PAGE EXTRACT:
1. Two Canadian citizens detained in China to face trial.

Two Canadian citizens arrested two years ago in apparent retaliation for Canada’s detention of a Chinese national, Meng Wanzhou, who is a senior executive at telecoms giant Huawei, are set to face trial in the coming days. The two men, Michael Spavor and Michael Kovrig, were arrested on espionage charges that are widely believed to be fabricated. Canada has been unwilling to release Ms. Wanzhou, who is accused of fraud, in exchange for the two men for fear that it will set a precedent for the arbitrary arrest of their citizens abroad to exert political pressure on the Canadian government. Ensuring this situation is resolved amiably is integral to the security of the 250,000-300,000 Canadians living in China, many of whom currently live in fear of arbitrary arrest. Canadian Foreign Minister Marc Garneau noted in a statement “The arbitrary detention of Mr Kovrig and Mr Spavor is a top priority for the Government of Canada, and we continue to work tirelessly to secure their immediate release”.

2. Jamaica to launch “more secure” central bank digital currency in 2022.

Jamaica’s Minister of Finance, Nigel Clarke, broke the news this week that the Jamaican central bank will be piloting a digital currency with a view to rolling it out for mainstream use in 2022. The central bank digital currency will be exchangeable on a one-to-one ratio with the Jamaican dollar and is part of a wider bid to digitalise the Jamaican economy. Nigel Clarke noted that the added security digital currencies can provide was a key factor in the decision to introduce the new technology; “With recent innovations in technology, it is possible to introduce alternatives to cash that are cheaper, more secure, and more efficient”.

3. Former Gambian Death Squad Member Arrested.

In an important step towards justice for the victims of abuses during Yahya Jammeh’s rule in Gambia, a former death squad member has been arrested in Germany. The individual, known as Bai L, was an alleged member of the notorious “Junglers” death squad, set up by then-president Yahya Jammeh in the mid-1990s. Jammeh’s rule was marked by human rights abuses, many of which are believed to have been carried out by the “Junglers”. This individual is the third accomplice of Jammeh to be detained abroad alongside another death squad member and former interior minister Ousman Sonko. Jammeh himself is currently in Equatorial Guinea, where he fled after losing the 2016 Gambian election. Commentators have suggested that this is a positive sign that the perpetrators of human rights abuses in Gambia will face justice for their crimes.

DATA SECTION:
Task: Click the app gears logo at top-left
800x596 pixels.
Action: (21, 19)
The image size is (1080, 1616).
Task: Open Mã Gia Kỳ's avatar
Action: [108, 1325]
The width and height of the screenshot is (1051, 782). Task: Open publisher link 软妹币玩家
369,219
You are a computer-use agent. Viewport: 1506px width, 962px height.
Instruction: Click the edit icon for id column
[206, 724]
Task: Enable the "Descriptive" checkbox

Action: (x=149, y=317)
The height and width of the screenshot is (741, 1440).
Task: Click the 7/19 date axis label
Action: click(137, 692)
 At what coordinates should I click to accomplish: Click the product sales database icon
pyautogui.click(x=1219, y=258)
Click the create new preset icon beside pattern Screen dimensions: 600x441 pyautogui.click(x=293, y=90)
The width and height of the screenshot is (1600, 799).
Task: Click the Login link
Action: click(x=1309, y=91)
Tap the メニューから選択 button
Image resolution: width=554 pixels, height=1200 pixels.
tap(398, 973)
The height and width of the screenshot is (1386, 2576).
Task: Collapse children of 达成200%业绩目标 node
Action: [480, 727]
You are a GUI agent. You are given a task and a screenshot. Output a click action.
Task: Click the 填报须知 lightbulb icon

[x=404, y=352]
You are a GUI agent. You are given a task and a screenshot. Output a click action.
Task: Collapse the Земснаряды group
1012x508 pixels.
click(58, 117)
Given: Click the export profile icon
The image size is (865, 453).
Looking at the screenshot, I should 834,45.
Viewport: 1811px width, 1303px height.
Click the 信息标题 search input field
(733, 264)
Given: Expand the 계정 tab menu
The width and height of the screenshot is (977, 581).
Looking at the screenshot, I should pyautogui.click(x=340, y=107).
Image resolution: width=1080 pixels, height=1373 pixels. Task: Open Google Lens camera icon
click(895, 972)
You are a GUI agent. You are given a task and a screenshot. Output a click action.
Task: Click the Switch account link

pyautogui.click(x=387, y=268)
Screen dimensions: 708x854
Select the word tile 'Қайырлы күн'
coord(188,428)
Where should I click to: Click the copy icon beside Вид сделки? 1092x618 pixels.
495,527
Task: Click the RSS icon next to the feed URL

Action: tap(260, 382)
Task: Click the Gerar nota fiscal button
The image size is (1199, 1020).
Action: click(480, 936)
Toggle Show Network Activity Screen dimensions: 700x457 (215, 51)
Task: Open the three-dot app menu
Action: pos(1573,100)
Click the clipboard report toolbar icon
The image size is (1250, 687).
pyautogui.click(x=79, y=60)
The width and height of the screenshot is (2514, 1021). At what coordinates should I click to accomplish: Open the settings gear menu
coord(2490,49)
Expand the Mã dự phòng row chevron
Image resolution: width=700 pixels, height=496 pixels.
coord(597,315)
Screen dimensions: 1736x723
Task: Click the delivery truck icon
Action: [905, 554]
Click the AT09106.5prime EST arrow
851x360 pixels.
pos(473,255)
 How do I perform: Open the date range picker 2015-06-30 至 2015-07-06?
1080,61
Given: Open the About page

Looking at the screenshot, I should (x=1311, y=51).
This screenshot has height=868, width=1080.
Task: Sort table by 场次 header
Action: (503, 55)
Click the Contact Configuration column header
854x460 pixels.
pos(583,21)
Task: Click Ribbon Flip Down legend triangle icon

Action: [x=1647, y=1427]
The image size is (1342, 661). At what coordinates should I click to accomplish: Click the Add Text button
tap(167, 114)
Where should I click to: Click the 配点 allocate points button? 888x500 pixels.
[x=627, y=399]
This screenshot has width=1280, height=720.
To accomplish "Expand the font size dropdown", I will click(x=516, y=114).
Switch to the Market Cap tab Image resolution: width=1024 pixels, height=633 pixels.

PROBLEMS:
1: In the news roundup, reproduce the passage from "2. Jamaica to" up to and including "Squad Member Arrested.".
2: Answer these from the news roundup:
(a) At what ratio will Jamaica's central bank digital currency exchange with the Jamaican dollar?
(b) In which country was the former "Junglers" member arrested?
(c) How many Canadians are living in China?
3: In the news roundup, why has Canada refused to release Meng Wanzhou in exchange for Michael Spavor and Michael Kovrig? Answer in one to three sentences.

LIST OF SOLUTIONS:
1:
2. Jamaica to launch “more secure” central bank digital currency in 2022.

Jamaica’s Minister of Finance, Nigel Clarke, broke the news this week that the Jamaican central bank will be piloting a digital currency with a view to rolling it out for mainstream use in 2022. The central bank digital currency will be exchangeable on a one-to-one ratio with the Jamaican dollar and is part of a wider bid to digitalise the Jamaican economy. Nigel Clarke noted that the added security digital currencies can provide was a key factor in the decision to introduce the new technology; “With recent innovations in technology, it is possible to introduce alternatives to cash that are cheaper, more secure, and more efficient”.

3. Former Gambian Death Squad Member Arrested.

2:
(a) One-to-one.
(b) Germany.
(c) 250,000-300,000.

3: Canada fears that such a swap would set a precedent for the arbitrary arrest of Canadian citizens abroad as a way to put political pressure on the Canadian government.